- MATERIAL PROVIDED
_ _ _ _ _

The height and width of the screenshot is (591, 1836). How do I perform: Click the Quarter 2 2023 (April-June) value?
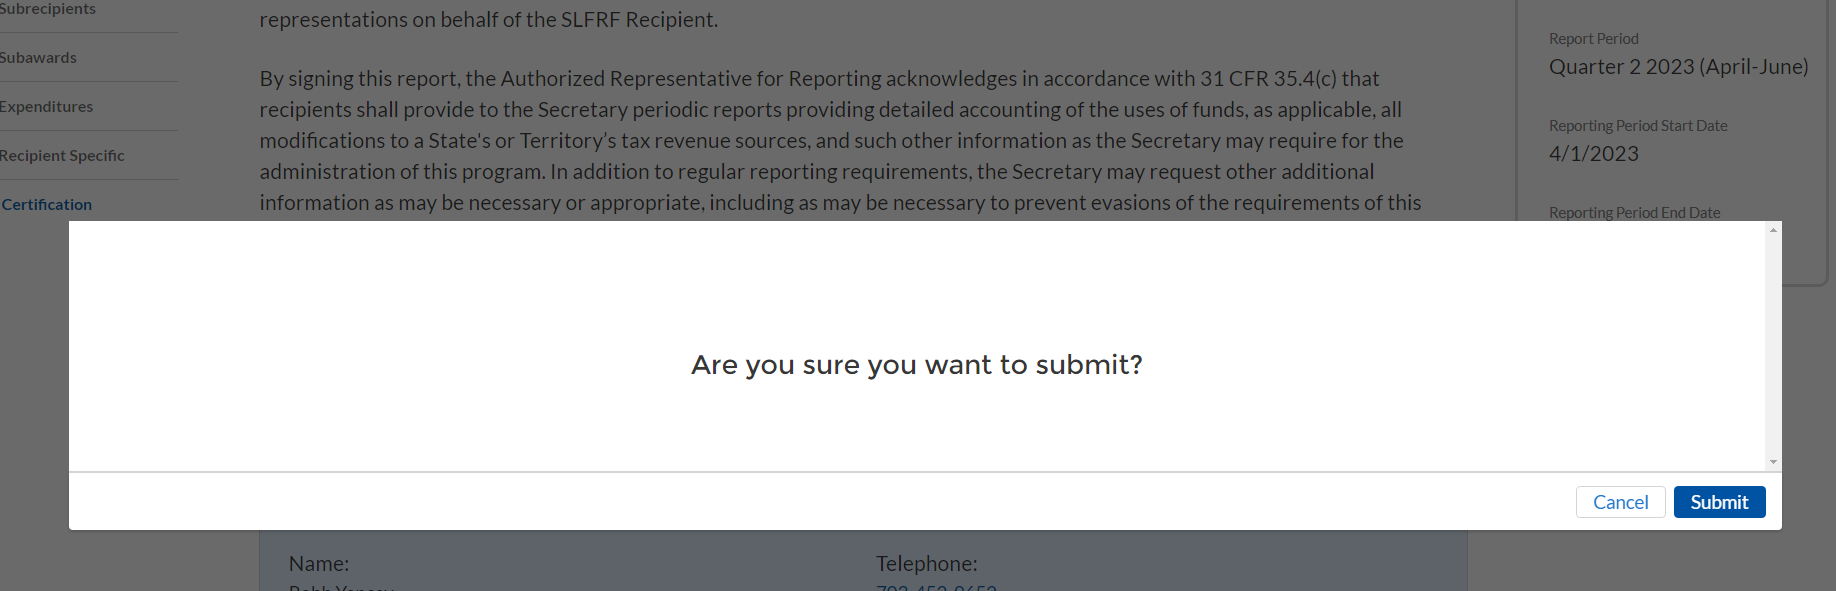[x=1678, y=67]
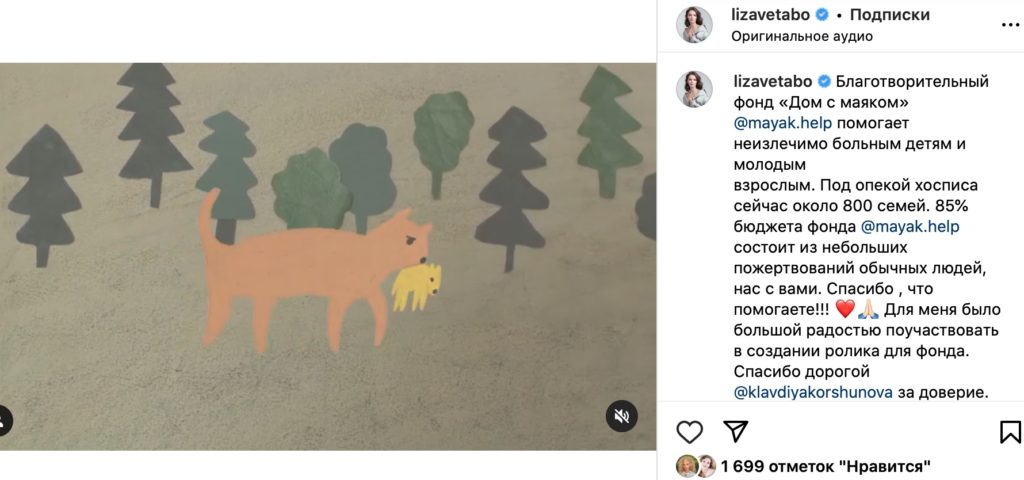Click the verified badge in the post header
Screen dimensions: 1024x480
[822, 15]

_ _ _ _ _

- WHAT TO WORK ON
Please copy out the whole listing exactly, minus its pictures.

- RESULT
The height and width of the screenshot is (591, 1836). How do I perform: Click the Quarter 2 2023 (April-June) value?
[x=1678, y=67]
Click the verified badge in the post header
Screen dimensions: 1024x480
[822, 15]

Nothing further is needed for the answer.